PROBLEM DESCRIPTION
Resume the news report on the Columbus strain of the coronavirus, writing on from its final sentence.

EXTRACT START

In the aftermath of the United Kingdom’s experience with a new and more virulent mutation of the novel cornavirus, more countries have started genomic surveillance to identify and hopefully contain gene mutations that could make the virus even deadlier.
Now, the US—the world’s worst-affected country by far with over 200,000 new cases a day—has identified two new mutations of the virus in Ohio. One has been dubbed the “Columbus strain”, it was identified by researchers at Ohio State University’s Wexner Medical Centre and College of Medicine. It is believed to have been circulating in the city of Columbus since September.
“This new Columbus strain has the same genetic backbone as earlier cases we’ve studied, but these three mutations represent a significant evolution,” said study leader Dr. Dan Jones, vice chair of the division of molecular pathology. “We know this shift didn’t come from the U.K. or South African branches of the virus.”
Like the U.K. strain, mutations detected in both viruses affect the spikes that stud the surface of SARS-Cov-2. The spikes enable the virus to attach to and enter human cells. Also like the U.K. strain, the mutations in the Columbus strain are likely to make the virus more infectious, making it easier for the virus to pass from person to person, the university said in a press release.
The new variant has already become the dominant strain in Columbus, Ohio, over a three-week period in late December 2020 and January.
The researchers also reported the evolution of another U.S. strain that acquired three other gene mutations not previously seen together in SARS-CoV2.

EXTRACT END
RECORD EXCERPTS START

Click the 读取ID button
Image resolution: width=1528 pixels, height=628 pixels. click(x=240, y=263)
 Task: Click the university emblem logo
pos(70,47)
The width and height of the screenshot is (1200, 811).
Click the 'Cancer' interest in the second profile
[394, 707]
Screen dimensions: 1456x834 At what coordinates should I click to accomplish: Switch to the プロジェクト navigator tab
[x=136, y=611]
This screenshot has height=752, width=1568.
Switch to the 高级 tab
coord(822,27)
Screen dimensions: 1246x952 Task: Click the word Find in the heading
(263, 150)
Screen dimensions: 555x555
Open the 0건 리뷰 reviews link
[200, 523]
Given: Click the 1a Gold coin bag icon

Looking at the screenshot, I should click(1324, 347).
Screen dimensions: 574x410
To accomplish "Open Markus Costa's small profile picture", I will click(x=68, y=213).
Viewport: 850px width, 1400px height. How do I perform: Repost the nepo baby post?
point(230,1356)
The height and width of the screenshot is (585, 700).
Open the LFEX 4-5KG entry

RECORD EXCERPTS END

RESPONSE AREA
“The big question is whether these mutations will render vaccines and current therapeutic approaches less effective,” said Peter Mohler, a co-author of the study and chief scientific officer at the Ohio State Wexner Medical Center and vice dean for research at the College of Medicine. “At this point, we have no data to believe that these mutations will have any impact on the effectiveness of vaccines now in use.”
“It’s important that we don’t overreact to this new variant until we obtain additional data,” Mohler said. “We need to understand the impact of mutations on transmission of the virus, the prevalence of the strain in the population and whether it has a more significant impact on human health. Further, it is critical that we continue to monitor the evolution of the virus so we can understand the impact of the mutant forms on the design of both diagnostics and therapeutics. It is critical that we make decisions based on the best science.”
The scientists said that discovery of the Columbus variant, COH.20G/501Y, suggests that the same mutation may be occurring independently in multiple parts of the world during the past few months.
The findings are still under review and have been published as a pre-print in BioRxiv.
The US now requires a negative COVID-19 test for all passengers arriving from abroad.
The more-infectious strain of the coronavirus identified in the UK has already surfaced in several countries across the world.